* EXCERPTED PASSAGE
=== Section Start ===

There are two problems with this. First, some of the recent employment growth will be directly affected by the increase. The wage order will affect restaurants other than McDonalds and Burger King, like Moes, Chipotle, Sonic and Potbelly that have expanded into upstate New York in the last decade. Second, this will decrease the number of entry level food service jobs for Millennials, an increasingly necessary prerequisite to working in more upscale restaurants (the other area of the food industry growth upstate).

In other cities that have tried applying the $15 minimum wage to restaurant industries, the results have not been great, to say the least. In Seattle, “Restaurants are closing at higher than normal rates. And Seattle is already a fairly high wage place.” Chipotle has increased its prices in cities where the minimum wage keeps rising. Consider this from a cost perspective: “An increase in the fast food minimum wage to $15 an hour, as the Wage Board is considering, represents an increase of 66 percent,” and a 66% increase in labor costs means less jobs and higher prices to compensate for minimum labor costs that cannot be offset.

*Expect distortions in the restaurant industry*

Sit-down restaurants will be forced to increase wages to compete with fast food industries—who would take a lower-paying (including tips) high-stress waiting job when there are higher-paying, lower-stress jobs for people experienced in food preparation and service? Increased labor costs means that these restaurants will be forced to increase prices, keep staff at the bare minimum, slow growth, and perhaps close. Thus, the increase in the wage in the fast food industry will have a ripple effect in the entire food service industry. The 2014 average median wage for all industries in the New York City metro area may be $21.73, but it is just $17.36 in Rochester, $16.71 in Buffalo, $16.05 in Binghamton and $15.30 in Glen Falls. A $15.00 an hour minimum wage in a low-skill industry will disrupt the labor markets in those cities significantly.

=== Section End ===

* INSTRUCTIONS TO FOLLOW
Continue the passage above on the $15 fast food minimum wage in upstate New York, starting after its final sentence.

* MATERIAL PROVIDED

=== Section Start ===

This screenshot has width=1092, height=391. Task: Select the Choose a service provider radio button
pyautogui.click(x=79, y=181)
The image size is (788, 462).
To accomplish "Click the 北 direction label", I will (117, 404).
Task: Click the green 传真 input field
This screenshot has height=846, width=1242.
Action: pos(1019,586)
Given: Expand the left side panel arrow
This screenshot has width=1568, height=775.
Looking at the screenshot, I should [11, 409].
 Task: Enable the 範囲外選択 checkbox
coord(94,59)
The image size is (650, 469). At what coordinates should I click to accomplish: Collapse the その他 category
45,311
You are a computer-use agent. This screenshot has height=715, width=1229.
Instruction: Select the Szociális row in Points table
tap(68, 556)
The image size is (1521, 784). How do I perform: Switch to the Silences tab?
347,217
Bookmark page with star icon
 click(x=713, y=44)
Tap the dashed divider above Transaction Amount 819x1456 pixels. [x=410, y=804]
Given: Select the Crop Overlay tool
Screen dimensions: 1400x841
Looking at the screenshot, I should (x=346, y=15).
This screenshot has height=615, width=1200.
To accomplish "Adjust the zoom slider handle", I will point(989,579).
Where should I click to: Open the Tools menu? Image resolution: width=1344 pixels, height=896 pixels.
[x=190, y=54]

=== Section End ===

* THE ANSWER
*Young people will suffer the most*

Moreover, as Diana Furchgott-Roth and Jared Meyer (no relation) of the Manhattan Institute discuss in their recent book, _Disinherited: How Washington is Betraying America’s Youth_, minimum wage hikes disproportionately harm young millennials, particularly teenagers, seeking entry-level jobs and part time work. Minimum wage opportunities are the primary way for young people to have work experience before moving on to other opportunities. This is one reason why over half of the 3% of workers who earn the minimum wage are under 25, and two-thirds of minimum wage earners work part-time. Without those first jobs and the professional development opportunities that come with them, one cannot move on to become a waiter, or eventually a doctor or a lawyer.

Meyer informed me:

What is particularly problematic with Cuomo’s un-democratic action is that he is singling out one industry that is politically-popular to attack for the increase. Though Cuomo may argue that he is only forcing billion-dollar companies to pay their workers more, he is ignoring that the vast majority of fast food establishments are owned by franchisees. Corporate McDonald’s, for example, does not control the pay or staffing decisions made by franchise owners, and most of these entrepreneurs own only one or a few locations. What Cuomo and the Wage Board are really doing is waging a war against small business owners, not corporate behemoths.

As someone who grew up in Rochester, NY, went to college in Binghamton, NY, and attended law school in Brooklyn, NY, I do not want to see the growth that has helped my home state be hampered for political gains. Governor Cuomo should not use his executive powers to countermand the wisdom of the legislature, nor should he be tampering with the fragile recovery of an area that sorely needs it just to score political points.


----------



## HairNinja (Jul 31, 2015)

Even a dollar increase could set them over the poverty line. My aunt had gotten a divorce and her husband stopped supporting her child. She desperately needed medical insurance for her child, she couldn't afford it cause of her circumstances. Guess what? the lady at Human resources told her she made $1 over the required income limit for medicare. 

The mess is about to hit the fan. Families need to tighten up cause its about to get rough out here.

I never thought of it like that $15 min wage would interfere with qualifying for governmental assistance. Medicaid, SNAP, and most importantly public housing. You can't win in this messed up world. They will remain stuck in poverty.

The job market sucks. What will they do when they get cut off benefits, and kicked out of public housing? 

Everybody isn't going to make enough to keep their head above water. Even if they went to school how will they feed their families? put a roof over their head? Get back and forth to work? pay for Obama care? Not to mention daycare, and payback a student loan? Plus they cutting the amount of time you can receive benefits.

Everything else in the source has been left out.